Transcribe the listing underneath, keeping each word exact and omitting the images.

[[ RAW DATA, beginning ]]

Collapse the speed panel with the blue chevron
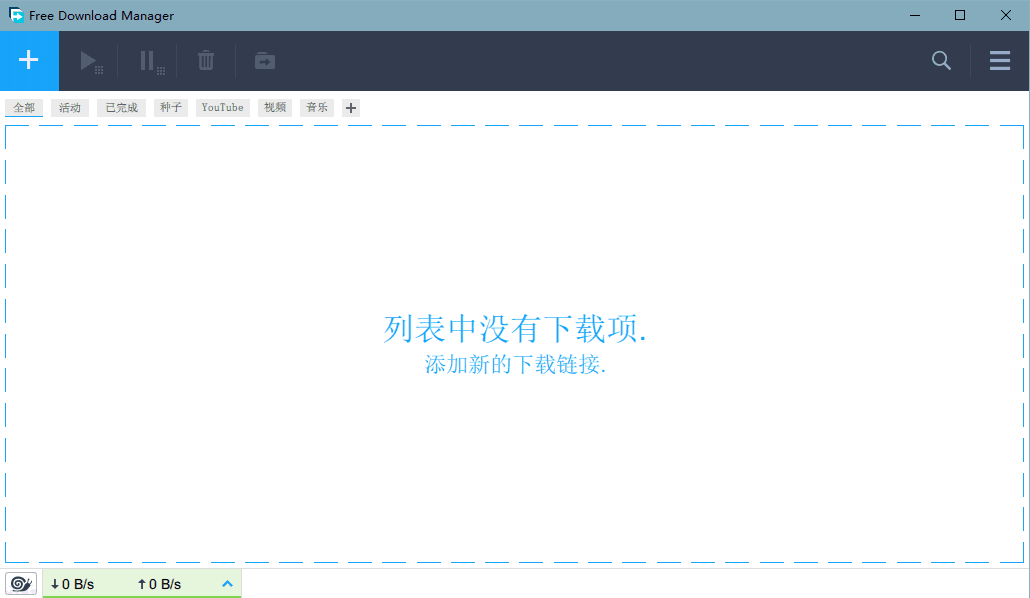 click(227, 583)
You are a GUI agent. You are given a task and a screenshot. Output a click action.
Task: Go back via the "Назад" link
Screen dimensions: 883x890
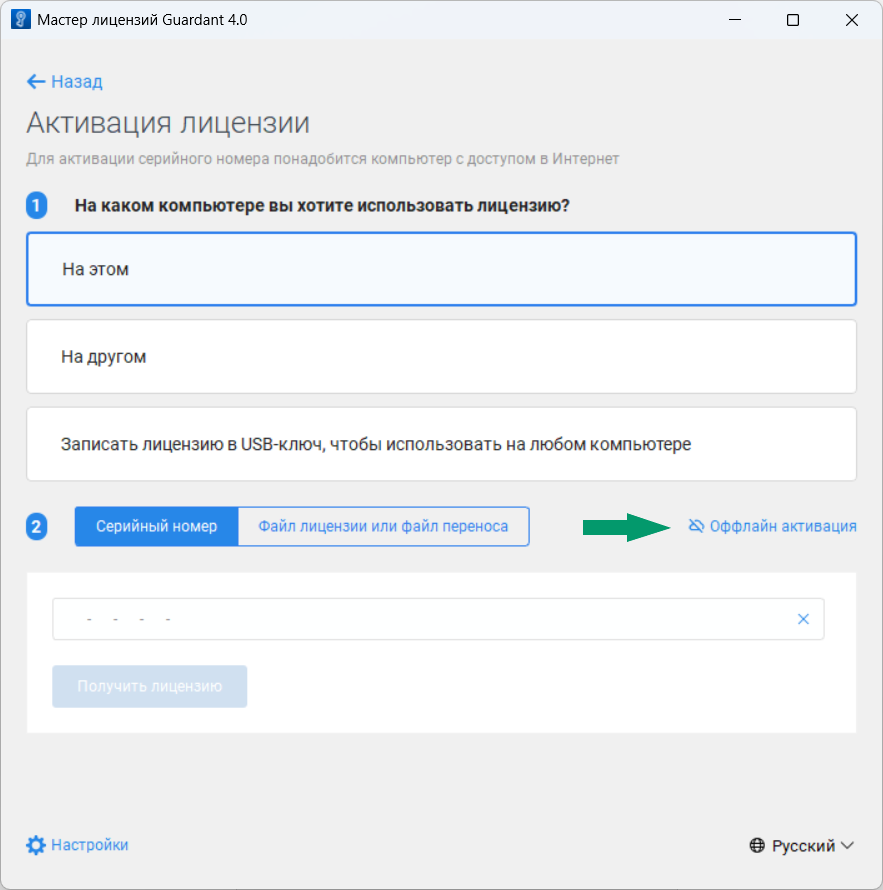pyautogui.click(x=77, y=82)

[[ RAW DATA, end ]]

**SOLUTION TO THE EXERCISE:**
Collapse the speed panel with the blue chevron
 click(227, 583)
You are a GUI agent. You are given a task and a screenshot. Output a click action.
Task: Go back via the "Назад" link
Screen dimensions: 883x890
pyautogui.click(x=77, y=82)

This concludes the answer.